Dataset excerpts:

★ ★ ★

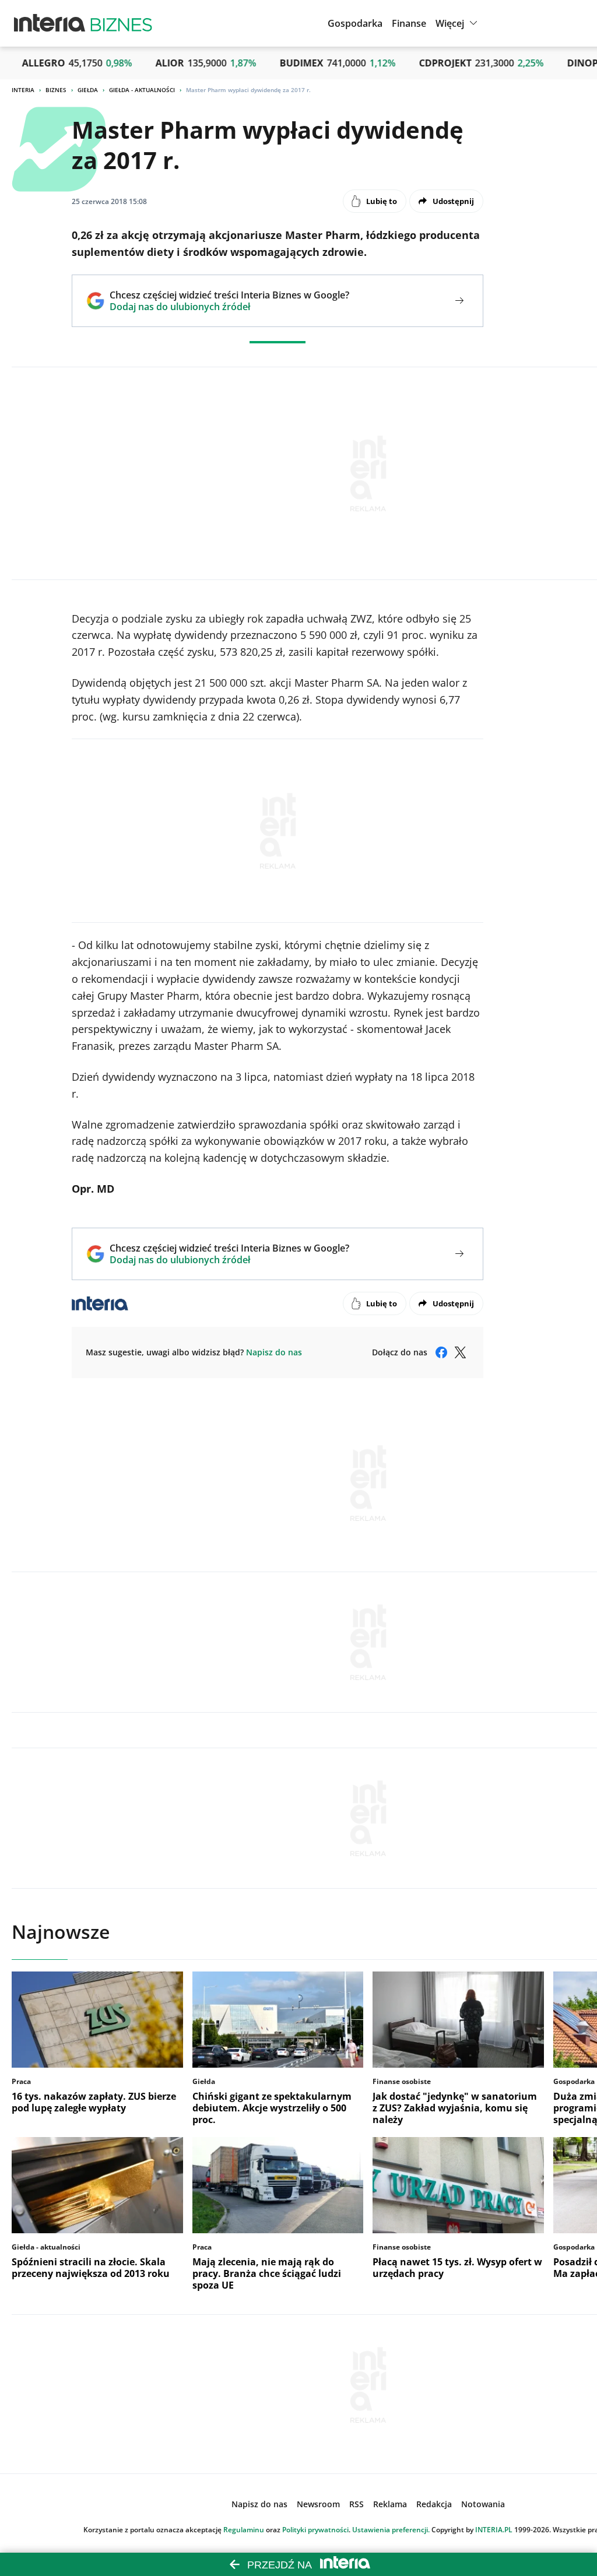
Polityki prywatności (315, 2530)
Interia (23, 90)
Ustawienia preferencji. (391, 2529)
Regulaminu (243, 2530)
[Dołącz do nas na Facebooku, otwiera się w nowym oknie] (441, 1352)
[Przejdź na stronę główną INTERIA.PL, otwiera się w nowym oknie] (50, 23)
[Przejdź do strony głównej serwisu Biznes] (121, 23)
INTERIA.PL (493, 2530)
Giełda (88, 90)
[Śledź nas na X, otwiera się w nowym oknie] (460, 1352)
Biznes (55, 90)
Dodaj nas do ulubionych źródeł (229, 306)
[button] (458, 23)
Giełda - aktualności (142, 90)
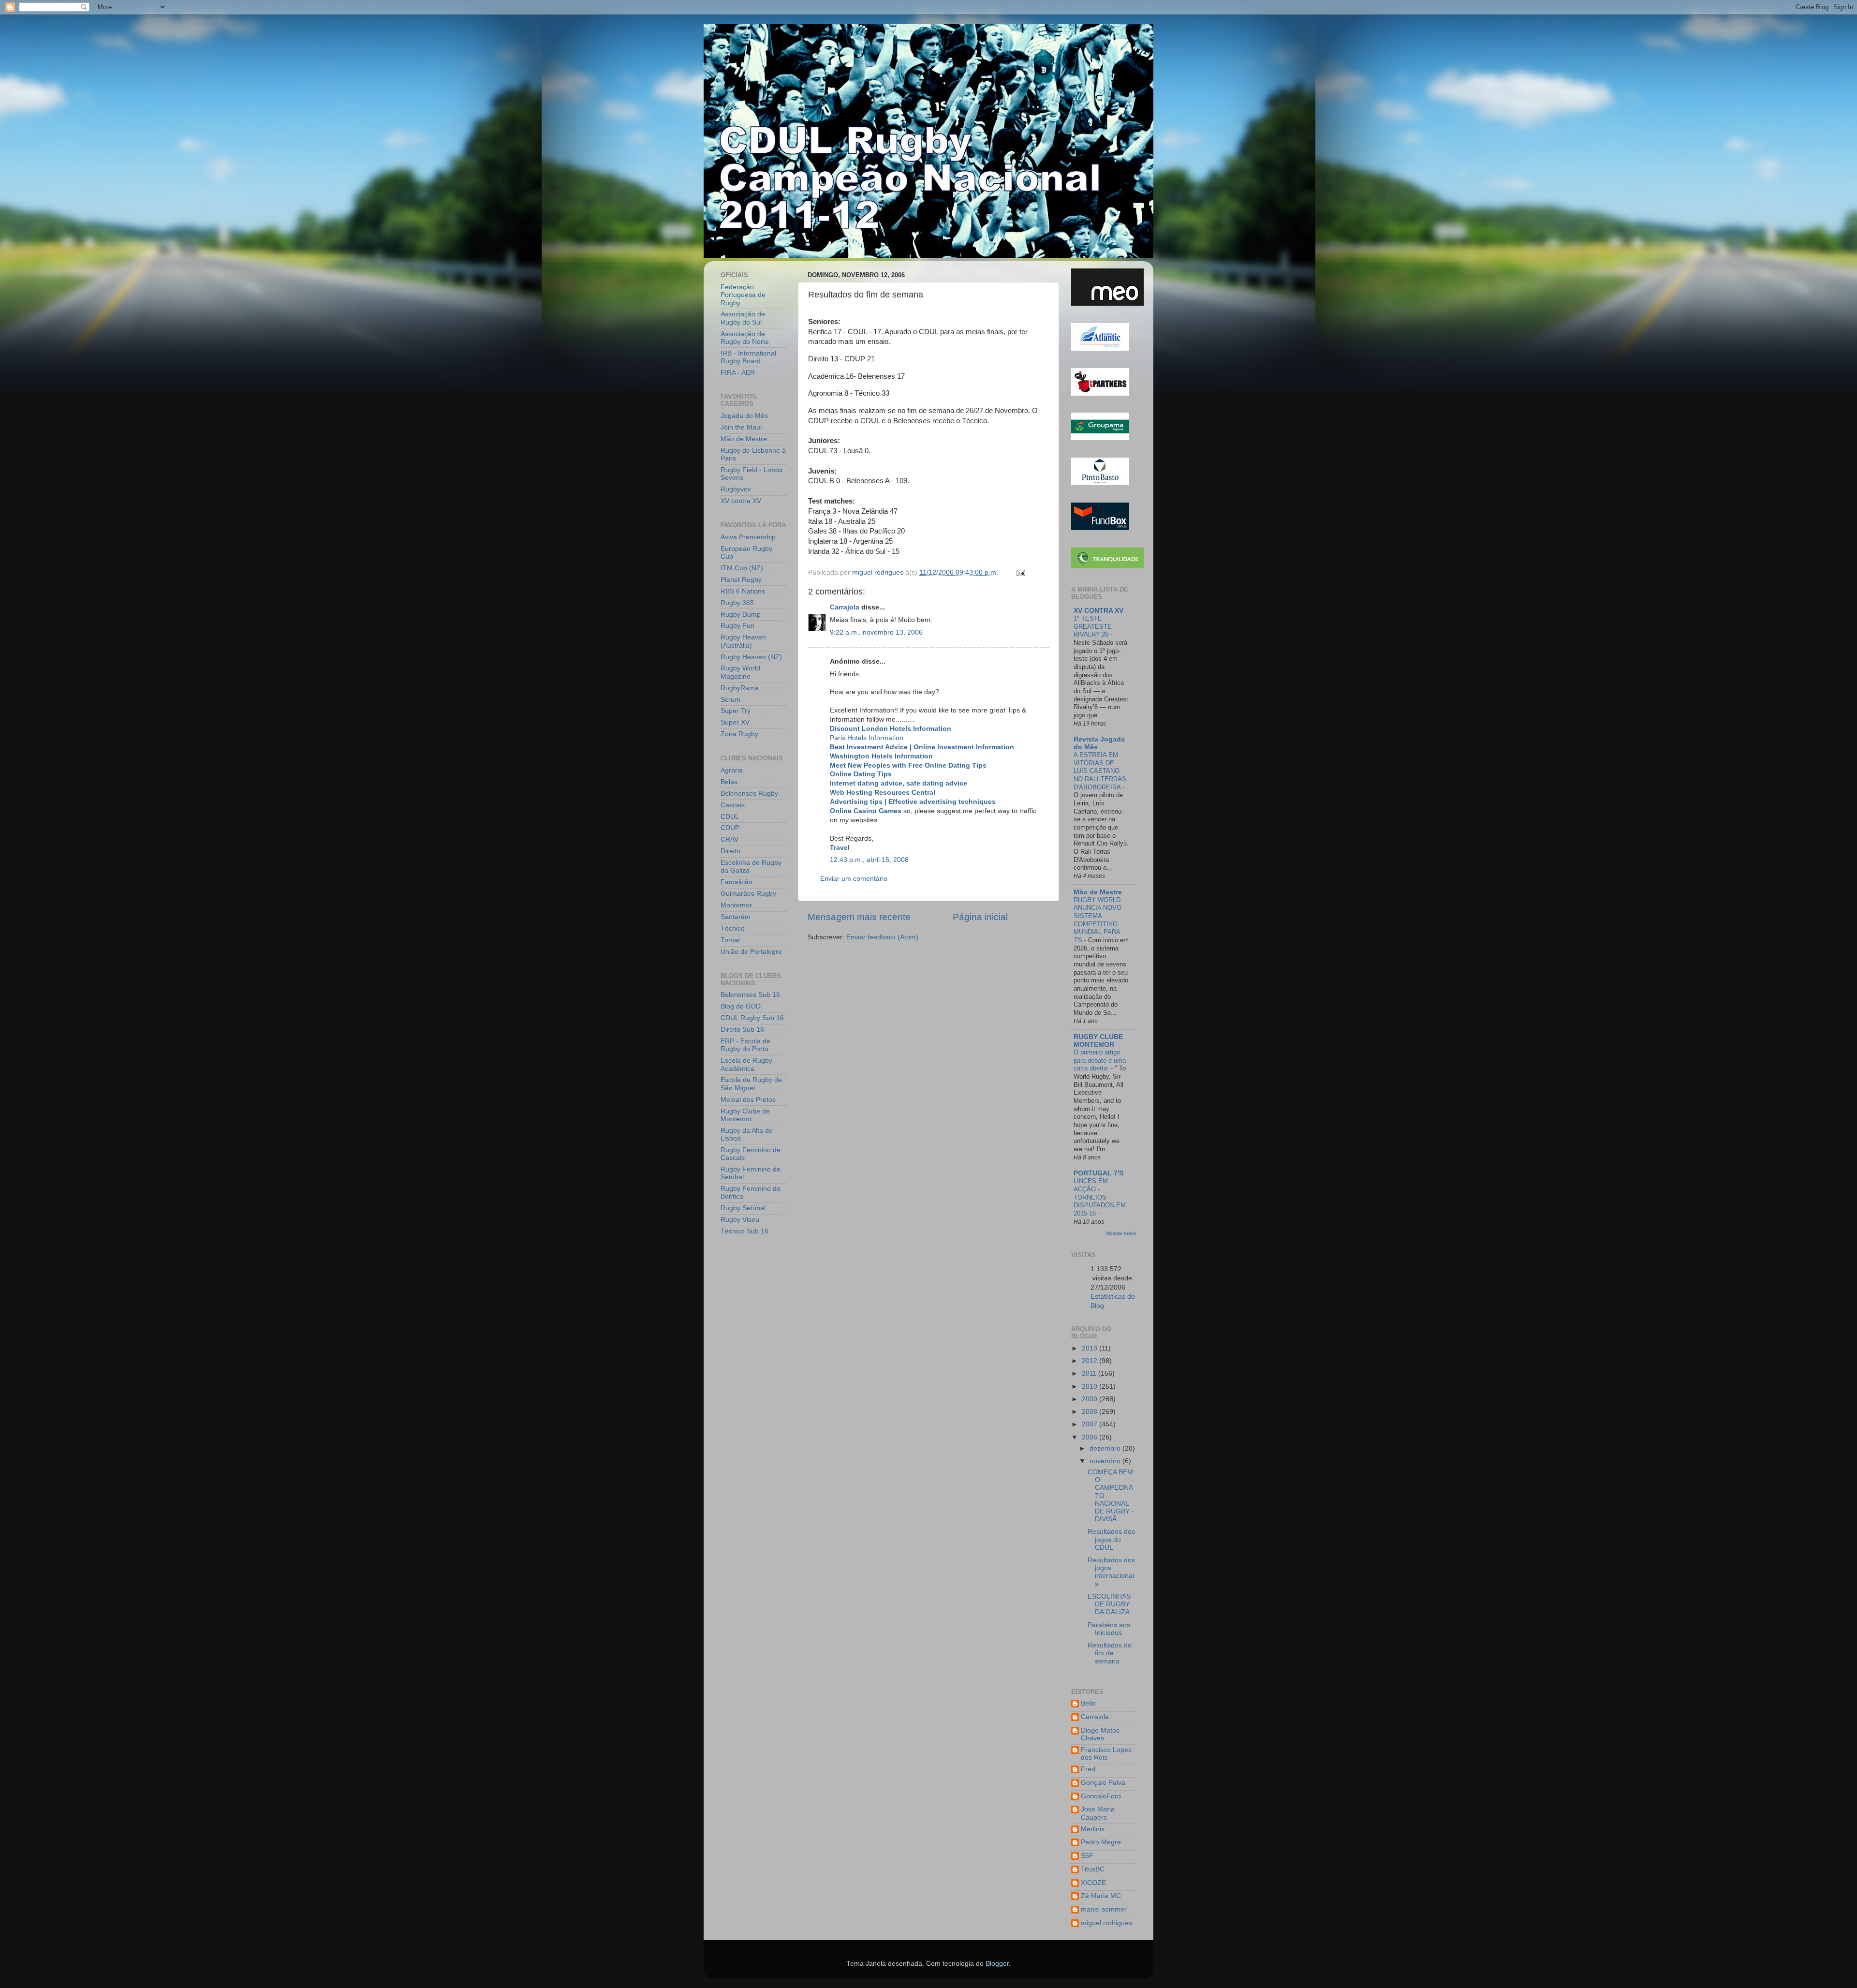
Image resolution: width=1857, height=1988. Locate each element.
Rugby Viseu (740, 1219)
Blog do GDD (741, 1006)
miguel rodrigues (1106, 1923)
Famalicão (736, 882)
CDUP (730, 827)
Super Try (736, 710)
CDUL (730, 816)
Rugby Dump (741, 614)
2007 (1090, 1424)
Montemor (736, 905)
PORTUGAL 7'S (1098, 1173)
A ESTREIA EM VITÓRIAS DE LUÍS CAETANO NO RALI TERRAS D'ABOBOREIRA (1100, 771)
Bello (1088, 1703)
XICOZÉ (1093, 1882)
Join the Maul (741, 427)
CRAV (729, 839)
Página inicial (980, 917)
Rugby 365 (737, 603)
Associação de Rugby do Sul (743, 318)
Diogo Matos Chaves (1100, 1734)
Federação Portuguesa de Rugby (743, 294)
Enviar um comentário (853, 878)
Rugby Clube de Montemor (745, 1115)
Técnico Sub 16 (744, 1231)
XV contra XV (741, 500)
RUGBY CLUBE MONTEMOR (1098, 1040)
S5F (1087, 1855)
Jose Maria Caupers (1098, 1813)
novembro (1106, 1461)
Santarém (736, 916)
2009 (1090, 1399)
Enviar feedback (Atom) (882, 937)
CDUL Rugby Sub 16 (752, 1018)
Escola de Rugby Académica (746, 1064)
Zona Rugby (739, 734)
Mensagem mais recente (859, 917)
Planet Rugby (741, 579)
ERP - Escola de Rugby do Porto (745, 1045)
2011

★ ★ ★

WORK TASK: Only the lines from the one containing "Diogo Matos Chaves (1100, 1734)" to the end of the data should be printed, exactly as they stand.

SOLUTION FOR THIS PROBLEM:
Diogo Matos Chaves (1100, 1734)
Federação Portuguesa de Rugby (743, 294)
Enviar um comentário (853, 878)
Rugby Clube de Montemor (745, 1115)
Técnico Sub 16 (744, 1231)
XV contra XV (741, 500)
RUGBY CLUBE MONTEMOR (1098, 1040)
S5F (1087, 1855)
Jose Maria Caupers (1098, 1813)
novembro (1106, 1461)
Santarém (736, 916)
2009 (1090, 1399)
Enviar feedback (Atom) (882, 937)
CDUL Rugby Sub 16 (752, 1018)
Escola de Rugby Académica (746, 1064)
Zona Rugby (739, 734)
Mensagem mais recente (859, 917)
Planet Rugby (741, 579)
ERP - Escola de Rugby do Porto (745, 1045)
2011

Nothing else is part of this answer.